Folk brings more than 18 years of experience supporting the national and homeland security communities, working in operations, intelligence, infrastructure protection, and cybersecurity programs for the DoD, IC, and DHS.
In this interview he discusses the challenges involved in working with several U.S. government agencies, approaching the insider threat, the resilience of the government cyber ecosystem, future threats, and more.
How has your background prepared you for your current role as Director of the HS SEDI FFRDC National Protection Division? What are the main challenges involved in working in this position?
I have had the privilege of being involved in a wide range of national and homeland security missions over the course of my career. At MITRE, a not-for-profit organization that operates federally funded research and development centers for several U.S. government agencies, I started out supporting the Department of Defense (DoD) on sensitive activities and special programs, then changed to an intelligence focus and ultimately, to a homeland security focus.
Working across those three missions has provided me with a very strong foundation to address the challenges my team faces today. I’ve also supported the U.S. Navy, the Department of Energy, the FBI, the U.S. Intelligence Community and helped stand up DHS — it’s been very well-rounded and thorough exposure. I understand how these vastly different organizations and their missions intersect; they must work in concert with one another to help bring the right solutions to their individual national defense and security missions.
What's the most underrated digital threat to the critical infrastructure at the moment?
We have been intensely focused on securing the .gov and less so on helping commercial companies understand or appreciate the threat they face. A fundamental change to our cybersecurity game is to alter what we watch and what we share.
For the past 30 years, companies have primarily played a reactive game of, “reduce the attack surface.” In other words, we have become obsessed with understanding ourselves and our own networks, our own devices. We have felt that if we can fully understand all of our infrastructure and the associated vulnerabilities, then we can use software products to mitigate threats by blocking malicious sites and patching systems to correct exploitable vulnerabilities. As with most complex problems, this singularly focused approach is not bad, but it is not sufficient.

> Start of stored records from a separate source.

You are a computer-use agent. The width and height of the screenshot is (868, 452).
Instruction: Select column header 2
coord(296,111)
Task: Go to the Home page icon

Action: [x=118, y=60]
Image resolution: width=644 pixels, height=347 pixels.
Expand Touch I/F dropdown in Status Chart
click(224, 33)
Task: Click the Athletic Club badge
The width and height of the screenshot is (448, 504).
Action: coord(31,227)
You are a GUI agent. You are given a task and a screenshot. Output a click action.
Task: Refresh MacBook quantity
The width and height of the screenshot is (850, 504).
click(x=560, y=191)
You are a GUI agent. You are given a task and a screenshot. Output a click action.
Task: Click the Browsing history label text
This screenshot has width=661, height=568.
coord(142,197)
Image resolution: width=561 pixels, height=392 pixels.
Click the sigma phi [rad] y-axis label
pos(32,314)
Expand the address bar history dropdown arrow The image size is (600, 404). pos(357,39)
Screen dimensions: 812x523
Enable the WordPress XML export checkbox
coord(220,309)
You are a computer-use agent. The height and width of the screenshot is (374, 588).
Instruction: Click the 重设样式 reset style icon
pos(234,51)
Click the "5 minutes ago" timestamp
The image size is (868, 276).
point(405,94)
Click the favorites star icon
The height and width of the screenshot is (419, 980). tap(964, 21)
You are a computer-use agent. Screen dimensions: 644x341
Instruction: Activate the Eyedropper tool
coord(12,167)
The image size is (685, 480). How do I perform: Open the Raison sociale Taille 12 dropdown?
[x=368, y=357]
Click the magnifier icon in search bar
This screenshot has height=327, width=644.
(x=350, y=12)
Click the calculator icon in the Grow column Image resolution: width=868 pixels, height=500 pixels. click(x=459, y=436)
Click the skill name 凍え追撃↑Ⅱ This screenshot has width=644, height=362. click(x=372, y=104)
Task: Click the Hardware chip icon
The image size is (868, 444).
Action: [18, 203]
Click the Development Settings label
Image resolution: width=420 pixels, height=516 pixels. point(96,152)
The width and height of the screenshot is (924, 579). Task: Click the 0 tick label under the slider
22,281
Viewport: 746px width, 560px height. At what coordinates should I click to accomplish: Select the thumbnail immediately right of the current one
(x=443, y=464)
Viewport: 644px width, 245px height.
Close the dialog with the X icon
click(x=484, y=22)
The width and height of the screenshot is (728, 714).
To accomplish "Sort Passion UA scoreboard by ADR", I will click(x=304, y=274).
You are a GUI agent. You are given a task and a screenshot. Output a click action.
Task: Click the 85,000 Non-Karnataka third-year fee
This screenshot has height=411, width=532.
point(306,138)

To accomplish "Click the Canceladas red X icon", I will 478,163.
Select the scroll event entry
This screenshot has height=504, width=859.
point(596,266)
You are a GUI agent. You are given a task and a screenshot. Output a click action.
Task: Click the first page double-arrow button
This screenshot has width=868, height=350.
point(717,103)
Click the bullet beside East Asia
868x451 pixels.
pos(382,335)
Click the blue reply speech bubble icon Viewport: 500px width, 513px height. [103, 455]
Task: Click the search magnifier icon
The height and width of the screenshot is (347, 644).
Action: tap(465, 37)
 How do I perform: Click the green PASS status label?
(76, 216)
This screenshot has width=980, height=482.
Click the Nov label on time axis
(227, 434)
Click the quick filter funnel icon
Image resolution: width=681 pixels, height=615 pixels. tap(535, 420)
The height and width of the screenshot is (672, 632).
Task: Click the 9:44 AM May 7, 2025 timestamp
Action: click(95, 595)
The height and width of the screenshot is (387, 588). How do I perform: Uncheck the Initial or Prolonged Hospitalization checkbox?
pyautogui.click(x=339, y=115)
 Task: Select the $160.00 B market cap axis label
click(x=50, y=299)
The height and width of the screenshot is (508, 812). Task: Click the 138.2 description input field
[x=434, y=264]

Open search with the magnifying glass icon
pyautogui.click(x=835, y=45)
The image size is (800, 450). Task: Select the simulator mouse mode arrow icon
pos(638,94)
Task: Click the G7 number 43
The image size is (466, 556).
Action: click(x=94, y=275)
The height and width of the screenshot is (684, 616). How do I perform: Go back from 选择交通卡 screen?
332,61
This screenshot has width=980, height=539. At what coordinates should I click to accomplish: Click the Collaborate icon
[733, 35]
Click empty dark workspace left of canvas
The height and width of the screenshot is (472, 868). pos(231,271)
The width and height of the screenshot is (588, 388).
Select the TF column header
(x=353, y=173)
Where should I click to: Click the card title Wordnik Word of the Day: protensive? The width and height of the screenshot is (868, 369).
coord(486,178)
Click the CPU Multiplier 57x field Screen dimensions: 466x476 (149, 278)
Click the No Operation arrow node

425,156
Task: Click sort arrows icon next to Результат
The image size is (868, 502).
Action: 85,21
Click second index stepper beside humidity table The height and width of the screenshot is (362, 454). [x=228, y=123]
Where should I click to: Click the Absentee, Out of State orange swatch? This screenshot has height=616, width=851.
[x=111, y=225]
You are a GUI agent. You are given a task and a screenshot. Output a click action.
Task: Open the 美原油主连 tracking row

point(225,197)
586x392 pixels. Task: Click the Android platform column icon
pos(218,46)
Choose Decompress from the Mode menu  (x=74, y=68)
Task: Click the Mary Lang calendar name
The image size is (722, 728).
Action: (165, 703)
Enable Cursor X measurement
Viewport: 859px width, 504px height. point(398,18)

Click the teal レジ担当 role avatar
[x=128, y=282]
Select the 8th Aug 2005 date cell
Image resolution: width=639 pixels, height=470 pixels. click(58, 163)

The issues with this approach are many. Simply “reducing the attack surface” demands too close of a focus on identifying vulnerabilities in our own systems, an approach we have seen fail again and again for more than 30 years. It requires that we look inward and not outward. It assumes, at a time when systems are highly complex and connected to one another in ever changing ways, that it is even possible to understand all potential vulnerabilities. It also tends to focus on discrete incidents. And finally, when we only focus on vulnerabilities, it means that vulnerability information is the most valuable information an organization has to share with the government or other corporations who have joined forces with us in preventing cyber attacks. Many organizations are uncomfortable—and frankly, unwilling—to share information about weaknesses in their own systems.